*EXERCISE REQUIREMENTS*.
Quote, word for word, every line from the start of the records through the line containing "Action: pyautogui.click(x=74, y=117)", with that line included.
--- Begin SUPPLIED MATERIAL ---
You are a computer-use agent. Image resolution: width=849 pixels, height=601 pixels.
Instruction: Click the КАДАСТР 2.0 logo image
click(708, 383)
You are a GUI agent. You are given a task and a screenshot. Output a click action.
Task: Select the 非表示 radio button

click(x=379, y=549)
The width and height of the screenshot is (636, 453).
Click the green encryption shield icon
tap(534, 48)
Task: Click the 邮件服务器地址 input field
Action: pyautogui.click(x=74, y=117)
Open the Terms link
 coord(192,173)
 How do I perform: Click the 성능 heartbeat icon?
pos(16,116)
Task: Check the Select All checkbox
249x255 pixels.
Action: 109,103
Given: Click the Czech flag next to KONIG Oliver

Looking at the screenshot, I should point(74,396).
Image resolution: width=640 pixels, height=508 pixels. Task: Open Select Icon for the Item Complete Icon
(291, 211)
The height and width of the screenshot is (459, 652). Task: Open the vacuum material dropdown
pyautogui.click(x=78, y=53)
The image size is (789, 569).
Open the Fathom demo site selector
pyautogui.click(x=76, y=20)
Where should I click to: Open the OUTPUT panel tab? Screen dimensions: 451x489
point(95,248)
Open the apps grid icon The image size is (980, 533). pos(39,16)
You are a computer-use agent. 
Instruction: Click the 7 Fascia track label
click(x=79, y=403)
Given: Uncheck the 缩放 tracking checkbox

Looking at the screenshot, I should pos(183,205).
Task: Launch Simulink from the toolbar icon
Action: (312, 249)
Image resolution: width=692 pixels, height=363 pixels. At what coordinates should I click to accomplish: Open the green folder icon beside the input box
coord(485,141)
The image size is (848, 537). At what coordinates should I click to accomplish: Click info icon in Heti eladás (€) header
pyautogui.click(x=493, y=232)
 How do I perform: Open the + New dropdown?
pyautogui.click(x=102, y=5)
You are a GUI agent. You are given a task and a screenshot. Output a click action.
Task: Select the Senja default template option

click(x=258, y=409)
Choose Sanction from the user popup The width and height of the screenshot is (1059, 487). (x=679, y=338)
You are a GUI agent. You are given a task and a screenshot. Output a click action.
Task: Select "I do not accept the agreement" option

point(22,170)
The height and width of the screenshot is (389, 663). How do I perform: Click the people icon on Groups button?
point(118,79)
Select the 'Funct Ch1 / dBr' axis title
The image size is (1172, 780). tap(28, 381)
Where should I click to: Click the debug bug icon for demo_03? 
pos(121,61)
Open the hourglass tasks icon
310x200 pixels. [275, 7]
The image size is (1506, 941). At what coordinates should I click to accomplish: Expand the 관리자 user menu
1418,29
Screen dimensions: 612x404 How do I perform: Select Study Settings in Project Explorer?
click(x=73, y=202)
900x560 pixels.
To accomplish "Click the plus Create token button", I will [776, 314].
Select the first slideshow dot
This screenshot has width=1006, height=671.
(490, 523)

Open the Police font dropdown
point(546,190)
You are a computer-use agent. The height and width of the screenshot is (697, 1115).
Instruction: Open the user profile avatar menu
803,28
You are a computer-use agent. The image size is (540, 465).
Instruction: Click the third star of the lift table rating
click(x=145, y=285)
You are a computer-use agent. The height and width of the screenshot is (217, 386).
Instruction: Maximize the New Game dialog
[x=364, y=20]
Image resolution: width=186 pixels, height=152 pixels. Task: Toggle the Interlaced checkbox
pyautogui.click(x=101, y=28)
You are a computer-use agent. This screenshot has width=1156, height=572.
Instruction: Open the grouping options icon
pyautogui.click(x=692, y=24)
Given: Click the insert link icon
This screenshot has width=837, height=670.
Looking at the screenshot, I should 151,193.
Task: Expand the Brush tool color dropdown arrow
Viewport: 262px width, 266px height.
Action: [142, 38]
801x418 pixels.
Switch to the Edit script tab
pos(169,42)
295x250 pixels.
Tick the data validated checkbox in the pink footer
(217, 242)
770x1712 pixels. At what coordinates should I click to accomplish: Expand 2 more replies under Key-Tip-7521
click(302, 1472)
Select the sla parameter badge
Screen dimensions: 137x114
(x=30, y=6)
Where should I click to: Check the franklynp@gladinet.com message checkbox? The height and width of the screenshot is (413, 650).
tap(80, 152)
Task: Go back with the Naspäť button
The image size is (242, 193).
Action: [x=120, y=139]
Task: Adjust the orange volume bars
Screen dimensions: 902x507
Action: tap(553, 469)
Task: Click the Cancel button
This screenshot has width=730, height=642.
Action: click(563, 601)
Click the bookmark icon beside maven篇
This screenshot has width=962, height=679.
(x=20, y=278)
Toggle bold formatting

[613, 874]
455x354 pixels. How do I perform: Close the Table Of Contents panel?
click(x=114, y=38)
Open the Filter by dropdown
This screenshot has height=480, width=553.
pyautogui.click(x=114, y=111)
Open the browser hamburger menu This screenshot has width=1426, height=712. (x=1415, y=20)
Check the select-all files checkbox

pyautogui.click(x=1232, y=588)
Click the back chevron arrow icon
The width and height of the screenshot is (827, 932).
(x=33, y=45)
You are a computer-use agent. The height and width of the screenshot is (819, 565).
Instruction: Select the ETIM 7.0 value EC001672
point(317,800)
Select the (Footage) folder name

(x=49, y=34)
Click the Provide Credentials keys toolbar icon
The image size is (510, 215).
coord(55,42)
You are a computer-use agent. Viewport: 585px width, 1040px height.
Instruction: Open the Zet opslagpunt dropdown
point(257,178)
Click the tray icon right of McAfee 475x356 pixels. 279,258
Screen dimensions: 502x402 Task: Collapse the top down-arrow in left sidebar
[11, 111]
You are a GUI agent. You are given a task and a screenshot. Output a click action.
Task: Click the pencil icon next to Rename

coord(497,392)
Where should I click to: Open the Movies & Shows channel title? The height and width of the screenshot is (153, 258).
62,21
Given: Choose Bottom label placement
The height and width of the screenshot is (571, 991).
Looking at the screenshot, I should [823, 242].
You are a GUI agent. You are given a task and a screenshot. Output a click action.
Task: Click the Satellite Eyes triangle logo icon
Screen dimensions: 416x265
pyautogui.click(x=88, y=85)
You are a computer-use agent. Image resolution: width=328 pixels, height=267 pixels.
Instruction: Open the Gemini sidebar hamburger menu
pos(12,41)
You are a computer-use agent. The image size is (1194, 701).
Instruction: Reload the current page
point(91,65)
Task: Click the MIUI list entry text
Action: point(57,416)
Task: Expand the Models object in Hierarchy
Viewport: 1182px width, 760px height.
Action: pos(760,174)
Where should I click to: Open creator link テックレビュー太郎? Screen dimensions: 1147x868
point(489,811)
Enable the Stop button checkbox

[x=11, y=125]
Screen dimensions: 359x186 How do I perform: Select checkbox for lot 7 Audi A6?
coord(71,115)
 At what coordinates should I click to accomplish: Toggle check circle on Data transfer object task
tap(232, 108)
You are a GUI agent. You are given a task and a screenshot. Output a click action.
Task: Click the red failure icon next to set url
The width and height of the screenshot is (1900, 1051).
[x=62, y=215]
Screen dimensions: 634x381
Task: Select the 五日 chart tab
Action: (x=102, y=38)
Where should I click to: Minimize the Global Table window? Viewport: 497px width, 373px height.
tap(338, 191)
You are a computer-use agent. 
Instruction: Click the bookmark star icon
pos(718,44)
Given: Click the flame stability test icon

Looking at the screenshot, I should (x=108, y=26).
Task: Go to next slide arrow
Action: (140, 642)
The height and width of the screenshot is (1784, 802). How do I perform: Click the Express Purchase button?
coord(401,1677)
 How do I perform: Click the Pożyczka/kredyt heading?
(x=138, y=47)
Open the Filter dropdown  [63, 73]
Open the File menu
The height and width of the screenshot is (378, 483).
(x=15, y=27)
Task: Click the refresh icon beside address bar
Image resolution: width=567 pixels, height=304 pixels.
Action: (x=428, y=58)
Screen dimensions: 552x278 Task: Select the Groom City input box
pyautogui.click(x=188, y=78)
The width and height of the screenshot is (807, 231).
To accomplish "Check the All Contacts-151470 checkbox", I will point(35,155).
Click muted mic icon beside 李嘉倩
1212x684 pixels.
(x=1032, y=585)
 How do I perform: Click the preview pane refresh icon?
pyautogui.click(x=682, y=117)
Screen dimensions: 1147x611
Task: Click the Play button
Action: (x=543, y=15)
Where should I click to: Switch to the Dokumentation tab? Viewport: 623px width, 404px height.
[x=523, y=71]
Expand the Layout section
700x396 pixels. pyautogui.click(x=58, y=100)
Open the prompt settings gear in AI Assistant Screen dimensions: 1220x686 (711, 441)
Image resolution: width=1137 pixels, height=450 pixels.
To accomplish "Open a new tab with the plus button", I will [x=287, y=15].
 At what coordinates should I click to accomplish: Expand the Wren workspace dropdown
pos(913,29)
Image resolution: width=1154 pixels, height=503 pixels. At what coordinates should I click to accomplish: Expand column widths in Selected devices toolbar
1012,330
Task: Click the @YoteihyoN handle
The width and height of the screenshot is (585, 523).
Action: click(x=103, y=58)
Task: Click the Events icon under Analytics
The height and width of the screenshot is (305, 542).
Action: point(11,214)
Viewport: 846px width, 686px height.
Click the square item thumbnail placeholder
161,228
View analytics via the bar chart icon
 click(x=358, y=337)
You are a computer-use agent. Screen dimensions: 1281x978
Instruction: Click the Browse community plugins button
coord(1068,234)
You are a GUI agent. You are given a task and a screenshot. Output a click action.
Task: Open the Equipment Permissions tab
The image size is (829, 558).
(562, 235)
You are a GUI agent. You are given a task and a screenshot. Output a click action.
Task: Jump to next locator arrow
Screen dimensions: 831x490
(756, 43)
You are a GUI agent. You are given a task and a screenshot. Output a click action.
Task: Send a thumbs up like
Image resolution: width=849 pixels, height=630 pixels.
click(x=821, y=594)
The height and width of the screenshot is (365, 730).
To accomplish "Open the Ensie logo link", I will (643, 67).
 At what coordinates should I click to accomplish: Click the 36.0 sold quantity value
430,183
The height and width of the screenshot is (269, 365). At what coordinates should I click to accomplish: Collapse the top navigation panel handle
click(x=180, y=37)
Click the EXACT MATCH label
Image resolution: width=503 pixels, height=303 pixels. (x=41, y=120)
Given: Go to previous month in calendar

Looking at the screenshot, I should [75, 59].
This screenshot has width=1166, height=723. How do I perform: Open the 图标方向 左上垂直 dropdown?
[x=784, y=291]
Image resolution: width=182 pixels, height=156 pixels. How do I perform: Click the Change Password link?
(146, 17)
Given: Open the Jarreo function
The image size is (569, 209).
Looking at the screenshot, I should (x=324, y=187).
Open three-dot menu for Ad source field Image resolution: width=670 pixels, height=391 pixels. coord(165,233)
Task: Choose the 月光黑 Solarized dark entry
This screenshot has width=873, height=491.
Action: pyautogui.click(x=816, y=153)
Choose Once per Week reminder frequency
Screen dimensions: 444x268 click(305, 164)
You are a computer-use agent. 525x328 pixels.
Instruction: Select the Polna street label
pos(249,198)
--- End SUPPLIED MATERIAL ---
*OUTPUT FOR THIS EXERCISE*.
You are a computer-use agent. Image resolution: width=849 pixels, height=601 pixels.
Instruction: Click the КАДАСТР 2.0 logo image
click(708, 383)
You are a GUI agent. You are given a task and a screenshot. Output a click action.
Task: Select the 非表示 radio button

click(x=379, y=549)
The width and height of the screenshot is (636, 453).
Click the green encryption shield icon
tap(534, 48)
Task: Click the 邮件服务器地址 input field
Action: pyautogui.click(x=74, y=117)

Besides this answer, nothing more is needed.